▶ _Brief_
Below are some records. Copy every line in them that holds "green".

▶ _The data_
——
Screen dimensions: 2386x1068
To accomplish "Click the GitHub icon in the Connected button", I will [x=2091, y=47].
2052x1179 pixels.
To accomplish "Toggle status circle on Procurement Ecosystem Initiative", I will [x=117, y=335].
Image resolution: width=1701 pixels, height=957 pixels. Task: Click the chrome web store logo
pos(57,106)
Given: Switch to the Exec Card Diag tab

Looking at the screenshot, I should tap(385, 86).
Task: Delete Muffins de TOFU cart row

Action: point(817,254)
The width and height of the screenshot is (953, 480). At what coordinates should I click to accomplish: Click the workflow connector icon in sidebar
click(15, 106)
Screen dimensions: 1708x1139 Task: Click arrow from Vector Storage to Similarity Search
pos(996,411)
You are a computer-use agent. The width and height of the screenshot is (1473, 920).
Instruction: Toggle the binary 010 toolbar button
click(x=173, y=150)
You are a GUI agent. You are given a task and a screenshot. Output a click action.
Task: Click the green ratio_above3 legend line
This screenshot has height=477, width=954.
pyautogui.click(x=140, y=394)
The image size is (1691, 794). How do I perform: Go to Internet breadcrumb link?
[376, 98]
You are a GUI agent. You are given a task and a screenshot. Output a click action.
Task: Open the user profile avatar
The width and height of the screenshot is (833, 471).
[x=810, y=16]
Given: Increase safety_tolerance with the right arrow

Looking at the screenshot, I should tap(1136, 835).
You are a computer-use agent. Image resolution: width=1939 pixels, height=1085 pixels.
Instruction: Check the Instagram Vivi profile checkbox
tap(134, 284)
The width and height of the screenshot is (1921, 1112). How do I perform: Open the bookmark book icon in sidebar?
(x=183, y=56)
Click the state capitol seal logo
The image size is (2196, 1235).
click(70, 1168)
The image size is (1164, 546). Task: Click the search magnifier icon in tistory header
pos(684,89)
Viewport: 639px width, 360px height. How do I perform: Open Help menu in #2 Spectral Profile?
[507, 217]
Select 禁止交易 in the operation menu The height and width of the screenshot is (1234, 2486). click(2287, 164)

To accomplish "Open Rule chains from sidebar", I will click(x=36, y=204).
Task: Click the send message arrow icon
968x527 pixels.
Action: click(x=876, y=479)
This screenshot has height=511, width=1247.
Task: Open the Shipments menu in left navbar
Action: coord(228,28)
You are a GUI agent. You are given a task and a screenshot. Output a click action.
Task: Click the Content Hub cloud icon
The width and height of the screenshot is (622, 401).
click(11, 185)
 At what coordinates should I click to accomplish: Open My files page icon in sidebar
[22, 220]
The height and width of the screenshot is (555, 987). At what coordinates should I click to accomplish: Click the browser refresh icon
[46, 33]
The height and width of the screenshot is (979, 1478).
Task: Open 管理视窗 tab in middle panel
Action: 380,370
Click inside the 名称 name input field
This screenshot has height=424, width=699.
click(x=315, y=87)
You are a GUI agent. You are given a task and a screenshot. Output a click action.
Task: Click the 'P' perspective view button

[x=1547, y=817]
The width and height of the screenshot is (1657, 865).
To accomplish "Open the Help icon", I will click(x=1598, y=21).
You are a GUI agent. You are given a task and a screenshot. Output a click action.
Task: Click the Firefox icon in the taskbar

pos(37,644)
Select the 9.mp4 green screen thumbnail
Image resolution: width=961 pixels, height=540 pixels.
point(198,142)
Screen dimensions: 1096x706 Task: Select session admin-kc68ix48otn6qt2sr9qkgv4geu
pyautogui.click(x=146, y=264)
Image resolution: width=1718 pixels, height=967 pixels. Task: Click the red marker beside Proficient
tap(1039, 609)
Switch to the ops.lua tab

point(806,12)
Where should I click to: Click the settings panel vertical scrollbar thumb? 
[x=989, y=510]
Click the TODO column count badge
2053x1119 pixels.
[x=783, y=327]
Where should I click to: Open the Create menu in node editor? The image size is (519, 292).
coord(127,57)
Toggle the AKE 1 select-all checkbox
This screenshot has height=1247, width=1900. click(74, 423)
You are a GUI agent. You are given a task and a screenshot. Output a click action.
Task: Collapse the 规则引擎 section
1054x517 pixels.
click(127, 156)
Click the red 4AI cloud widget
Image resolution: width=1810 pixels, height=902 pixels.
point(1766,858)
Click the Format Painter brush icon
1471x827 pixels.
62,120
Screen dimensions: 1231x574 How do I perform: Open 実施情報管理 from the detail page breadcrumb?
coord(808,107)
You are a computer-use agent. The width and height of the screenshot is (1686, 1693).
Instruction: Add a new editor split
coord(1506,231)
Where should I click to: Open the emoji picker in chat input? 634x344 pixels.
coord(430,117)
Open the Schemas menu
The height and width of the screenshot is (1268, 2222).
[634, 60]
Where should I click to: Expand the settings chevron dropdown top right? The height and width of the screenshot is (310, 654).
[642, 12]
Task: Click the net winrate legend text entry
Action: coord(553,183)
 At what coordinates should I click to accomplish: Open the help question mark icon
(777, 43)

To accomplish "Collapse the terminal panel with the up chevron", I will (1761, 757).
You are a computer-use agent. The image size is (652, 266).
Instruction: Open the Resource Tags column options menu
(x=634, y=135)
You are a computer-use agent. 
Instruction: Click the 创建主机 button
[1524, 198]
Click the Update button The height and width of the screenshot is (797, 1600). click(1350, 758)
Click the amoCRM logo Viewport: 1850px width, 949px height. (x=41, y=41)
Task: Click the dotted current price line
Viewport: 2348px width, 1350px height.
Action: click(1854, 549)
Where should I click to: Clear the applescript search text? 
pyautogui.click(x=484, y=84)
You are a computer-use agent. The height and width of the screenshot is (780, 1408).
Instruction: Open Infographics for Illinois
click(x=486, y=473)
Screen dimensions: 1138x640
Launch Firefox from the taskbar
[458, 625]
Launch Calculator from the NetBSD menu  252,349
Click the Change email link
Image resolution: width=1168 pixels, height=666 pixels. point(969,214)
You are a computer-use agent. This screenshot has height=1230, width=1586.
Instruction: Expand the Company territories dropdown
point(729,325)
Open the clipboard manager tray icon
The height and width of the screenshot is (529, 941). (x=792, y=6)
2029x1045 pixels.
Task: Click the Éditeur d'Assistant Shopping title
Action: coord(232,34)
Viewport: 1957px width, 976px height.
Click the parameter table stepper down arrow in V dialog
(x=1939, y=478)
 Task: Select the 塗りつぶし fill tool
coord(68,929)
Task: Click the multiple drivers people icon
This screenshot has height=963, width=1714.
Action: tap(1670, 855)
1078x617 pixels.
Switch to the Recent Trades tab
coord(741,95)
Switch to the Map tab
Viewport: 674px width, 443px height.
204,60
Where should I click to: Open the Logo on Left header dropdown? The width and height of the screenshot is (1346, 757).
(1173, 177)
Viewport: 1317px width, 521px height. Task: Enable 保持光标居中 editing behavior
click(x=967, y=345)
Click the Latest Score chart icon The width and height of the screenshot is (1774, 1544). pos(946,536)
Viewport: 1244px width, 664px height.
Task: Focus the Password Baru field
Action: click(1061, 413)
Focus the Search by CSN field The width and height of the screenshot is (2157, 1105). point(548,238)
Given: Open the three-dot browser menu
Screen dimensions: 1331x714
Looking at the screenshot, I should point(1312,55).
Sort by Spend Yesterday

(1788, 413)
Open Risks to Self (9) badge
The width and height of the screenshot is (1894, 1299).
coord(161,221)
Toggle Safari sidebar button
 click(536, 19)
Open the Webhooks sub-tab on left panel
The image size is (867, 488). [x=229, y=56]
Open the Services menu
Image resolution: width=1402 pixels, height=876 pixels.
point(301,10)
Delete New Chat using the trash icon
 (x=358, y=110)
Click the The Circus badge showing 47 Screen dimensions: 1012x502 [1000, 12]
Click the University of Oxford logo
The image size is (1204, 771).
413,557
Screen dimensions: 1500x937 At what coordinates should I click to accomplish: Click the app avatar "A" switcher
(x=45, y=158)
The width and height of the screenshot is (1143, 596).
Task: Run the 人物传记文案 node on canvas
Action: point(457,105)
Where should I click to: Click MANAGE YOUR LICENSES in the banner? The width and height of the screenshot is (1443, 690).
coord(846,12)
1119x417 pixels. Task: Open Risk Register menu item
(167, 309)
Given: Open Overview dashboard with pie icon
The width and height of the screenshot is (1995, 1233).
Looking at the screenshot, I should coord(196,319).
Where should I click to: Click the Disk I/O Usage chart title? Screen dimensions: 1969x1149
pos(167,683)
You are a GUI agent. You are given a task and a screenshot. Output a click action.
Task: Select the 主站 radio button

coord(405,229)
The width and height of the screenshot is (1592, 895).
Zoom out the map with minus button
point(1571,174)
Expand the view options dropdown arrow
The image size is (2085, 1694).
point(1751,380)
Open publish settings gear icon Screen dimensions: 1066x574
——
▶ _Answer to this problem_
Task: Click the green ratio_above3 legend line
Select the 9.mp4 green screen thumbnail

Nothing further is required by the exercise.